Pixel coordinate grounding data:
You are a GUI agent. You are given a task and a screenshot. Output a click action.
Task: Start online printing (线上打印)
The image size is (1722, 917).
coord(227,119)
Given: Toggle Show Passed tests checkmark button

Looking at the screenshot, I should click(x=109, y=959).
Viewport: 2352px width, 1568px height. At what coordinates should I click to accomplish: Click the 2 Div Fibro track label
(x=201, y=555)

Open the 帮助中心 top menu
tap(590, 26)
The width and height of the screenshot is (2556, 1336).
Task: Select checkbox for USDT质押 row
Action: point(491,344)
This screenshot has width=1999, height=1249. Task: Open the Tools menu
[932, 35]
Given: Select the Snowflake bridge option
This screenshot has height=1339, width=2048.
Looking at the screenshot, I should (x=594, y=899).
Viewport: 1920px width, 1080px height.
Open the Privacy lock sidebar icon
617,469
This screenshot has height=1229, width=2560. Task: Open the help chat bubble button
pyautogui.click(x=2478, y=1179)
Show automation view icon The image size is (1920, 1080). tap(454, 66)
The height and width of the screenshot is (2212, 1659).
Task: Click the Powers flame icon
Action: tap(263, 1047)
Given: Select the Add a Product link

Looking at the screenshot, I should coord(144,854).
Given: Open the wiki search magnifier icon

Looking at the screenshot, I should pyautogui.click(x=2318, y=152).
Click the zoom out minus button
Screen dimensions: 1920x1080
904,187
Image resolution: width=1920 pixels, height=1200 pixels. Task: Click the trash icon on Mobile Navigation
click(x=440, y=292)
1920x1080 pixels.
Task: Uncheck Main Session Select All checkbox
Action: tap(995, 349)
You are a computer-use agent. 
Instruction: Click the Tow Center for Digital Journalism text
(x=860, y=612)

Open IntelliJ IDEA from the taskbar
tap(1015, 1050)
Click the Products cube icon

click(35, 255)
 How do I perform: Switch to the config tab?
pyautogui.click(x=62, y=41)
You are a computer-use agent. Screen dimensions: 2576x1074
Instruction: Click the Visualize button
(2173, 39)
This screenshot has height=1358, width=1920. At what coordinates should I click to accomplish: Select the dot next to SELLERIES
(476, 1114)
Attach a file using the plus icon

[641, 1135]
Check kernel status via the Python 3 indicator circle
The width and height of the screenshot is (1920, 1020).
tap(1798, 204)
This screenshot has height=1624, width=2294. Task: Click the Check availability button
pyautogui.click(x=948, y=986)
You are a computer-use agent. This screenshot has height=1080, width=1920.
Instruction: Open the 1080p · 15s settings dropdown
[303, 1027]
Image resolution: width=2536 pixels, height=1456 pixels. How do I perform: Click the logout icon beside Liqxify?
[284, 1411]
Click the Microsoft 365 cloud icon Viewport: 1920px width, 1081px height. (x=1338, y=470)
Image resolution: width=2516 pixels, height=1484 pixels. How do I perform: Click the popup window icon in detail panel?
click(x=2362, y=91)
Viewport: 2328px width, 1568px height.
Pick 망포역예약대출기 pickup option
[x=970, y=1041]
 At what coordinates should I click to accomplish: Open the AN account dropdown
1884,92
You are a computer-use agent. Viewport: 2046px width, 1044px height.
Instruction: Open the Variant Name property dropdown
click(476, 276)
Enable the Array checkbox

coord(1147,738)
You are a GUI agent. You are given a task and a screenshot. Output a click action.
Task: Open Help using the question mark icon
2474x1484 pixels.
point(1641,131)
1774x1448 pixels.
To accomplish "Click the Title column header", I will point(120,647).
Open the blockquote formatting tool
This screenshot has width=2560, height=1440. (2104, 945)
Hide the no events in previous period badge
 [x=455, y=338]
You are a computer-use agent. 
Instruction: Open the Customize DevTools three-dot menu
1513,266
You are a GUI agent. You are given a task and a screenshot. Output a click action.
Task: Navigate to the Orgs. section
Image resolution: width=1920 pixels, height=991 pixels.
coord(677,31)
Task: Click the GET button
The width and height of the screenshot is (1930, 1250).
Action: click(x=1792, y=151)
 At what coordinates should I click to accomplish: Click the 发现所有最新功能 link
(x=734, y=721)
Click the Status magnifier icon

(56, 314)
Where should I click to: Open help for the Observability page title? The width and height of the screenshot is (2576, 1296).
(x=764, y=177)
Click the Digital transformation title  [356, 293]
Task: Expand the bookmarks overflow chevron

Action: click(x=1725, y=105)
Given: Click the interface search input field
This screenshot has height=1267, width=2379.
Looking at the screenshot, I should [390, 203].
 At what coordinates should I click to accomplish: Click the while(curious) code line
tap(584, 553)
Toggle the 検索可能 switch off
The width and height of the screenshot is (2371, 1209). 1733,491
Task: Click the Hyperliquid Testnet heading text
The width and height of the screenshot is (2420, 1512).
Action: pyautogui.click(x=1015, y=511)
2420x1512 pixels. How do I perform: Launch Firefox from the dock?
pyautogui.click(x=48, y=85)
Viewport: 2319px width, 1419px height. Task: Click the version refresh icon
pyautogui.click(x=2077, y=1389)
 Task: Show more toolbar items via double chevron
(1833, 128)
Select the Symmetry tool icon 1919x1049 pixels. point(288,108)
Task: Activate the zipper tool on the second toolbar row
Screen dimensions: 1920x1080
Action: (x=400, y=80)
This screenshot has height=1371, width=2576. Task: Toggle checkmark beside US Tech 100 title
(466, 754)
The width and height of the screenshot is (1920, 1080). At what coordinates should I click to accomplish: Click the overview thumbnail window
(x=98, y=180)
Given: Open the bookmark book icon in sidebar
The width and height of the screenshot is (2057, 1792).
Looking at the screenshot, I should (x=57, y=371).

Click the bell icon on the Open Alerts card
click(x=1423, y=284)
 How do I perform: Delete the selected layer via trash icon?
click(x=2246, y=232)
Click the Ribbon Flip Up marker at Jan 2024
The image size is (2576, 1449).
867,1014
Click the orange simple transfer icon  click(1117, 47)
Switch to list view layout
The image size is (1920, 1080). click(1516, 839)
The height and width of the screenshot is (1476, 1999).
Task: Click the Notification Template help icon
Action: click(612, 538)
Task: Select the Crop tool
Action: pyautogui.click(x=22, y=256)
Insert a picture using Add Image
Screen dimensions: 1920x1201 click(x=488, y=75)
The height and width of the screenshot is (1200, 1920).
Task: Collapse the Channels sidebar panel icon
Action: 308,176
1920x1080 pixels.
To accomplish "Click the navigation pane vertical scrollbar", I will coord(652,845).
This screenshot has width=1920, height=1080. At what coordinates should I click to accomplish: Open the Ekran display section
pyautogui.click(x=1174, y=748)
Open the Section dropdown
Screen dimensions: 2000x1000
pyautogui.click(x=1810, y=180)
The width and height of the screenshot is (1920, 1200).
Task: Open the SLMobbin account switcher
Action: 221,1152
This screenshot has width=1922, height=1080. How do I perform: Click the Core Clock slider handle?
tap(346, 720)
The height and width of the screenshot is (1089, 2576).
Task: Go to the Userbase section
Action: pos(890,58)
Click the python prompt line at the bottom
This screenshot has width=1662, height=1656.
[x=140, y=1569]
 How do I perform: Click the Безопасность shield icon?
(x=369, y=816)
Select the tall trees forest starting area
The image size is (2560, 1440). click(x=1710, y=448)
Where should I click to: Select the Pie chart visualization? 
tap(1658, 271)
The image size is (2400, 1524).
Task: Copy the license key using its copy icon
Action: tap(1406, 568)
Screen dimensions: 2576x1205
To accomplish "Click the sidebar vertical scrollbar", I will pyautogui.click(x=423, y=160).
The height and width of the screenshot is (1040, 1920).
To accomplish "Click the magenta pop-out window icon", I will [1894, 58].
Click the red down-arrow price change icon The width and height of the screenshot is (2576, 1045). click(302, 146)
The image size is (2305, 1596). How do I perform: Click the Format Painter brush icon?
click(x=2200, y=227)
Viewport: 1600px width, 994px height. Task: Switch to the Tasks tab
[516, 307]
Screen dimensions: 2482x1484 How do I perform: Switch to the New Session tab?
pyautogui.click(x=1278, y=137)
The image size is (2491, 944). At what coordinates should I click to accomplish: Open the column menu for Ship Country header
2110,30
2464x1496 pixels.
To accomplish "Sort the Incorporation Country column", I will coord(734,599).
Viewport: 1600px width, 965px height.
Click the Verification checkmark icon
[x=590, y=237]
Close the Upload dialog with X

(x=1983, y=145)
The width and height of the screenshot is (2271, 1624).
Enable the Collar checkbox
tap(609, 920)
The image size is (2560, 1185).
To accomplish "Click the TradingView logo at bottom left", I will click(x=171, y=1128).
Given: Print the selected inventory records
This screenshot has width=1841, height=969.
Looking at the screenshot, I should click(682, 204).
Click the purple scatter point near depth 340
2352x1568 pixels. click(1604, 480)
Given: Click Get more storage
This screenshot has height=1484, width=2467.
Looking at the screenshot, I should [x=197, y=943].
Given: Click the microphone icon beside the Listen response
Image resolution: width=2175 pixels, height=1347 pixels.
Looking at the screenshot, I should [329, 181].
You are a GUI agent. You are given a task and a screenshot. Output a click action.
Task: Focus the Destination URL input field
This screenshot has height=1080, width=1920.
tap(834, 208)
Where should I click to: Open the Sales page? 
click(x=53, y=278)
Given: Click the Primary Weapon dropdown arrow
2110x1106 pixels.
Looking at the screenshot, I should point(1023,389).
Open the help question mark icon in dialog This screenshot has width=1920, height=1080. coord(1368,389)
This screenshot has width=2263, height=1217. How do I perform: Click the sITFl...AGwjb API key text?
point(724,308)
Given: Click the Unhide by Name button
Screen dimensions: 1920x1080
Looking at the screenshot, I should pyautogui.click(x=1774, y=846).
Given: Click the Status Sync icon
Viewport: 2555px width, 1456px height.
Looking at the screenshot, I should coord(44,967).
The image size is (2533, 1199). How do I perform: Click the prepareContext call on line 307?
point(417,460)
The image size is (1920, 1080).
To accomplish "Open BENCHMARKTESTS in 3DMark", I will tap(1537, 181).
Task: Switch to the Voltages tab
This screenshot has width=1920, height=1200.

● **Your task**
Print, without alteration, only the lines above between the one holding "The width and height of the screenshot is (2057, 1792)." and the one holding "Click the orange", inclusive.

● **Answer to the exercise**
The width and height of the screenshot is (2057, 1792).
Looking at the screenshot, I should (x=57, y=371).

Click the bell icon on the Open Alerts card
click(x=1423, y=284)
 How do I perform: Delete the selected layer via trash icon?
click(x=2246, y=232)
Click the Ribbon Flip Up marker at Jan 2024
The image size is (2576, 1449).
867,1014
Click the orange simple transfer icon  click(1117, 47)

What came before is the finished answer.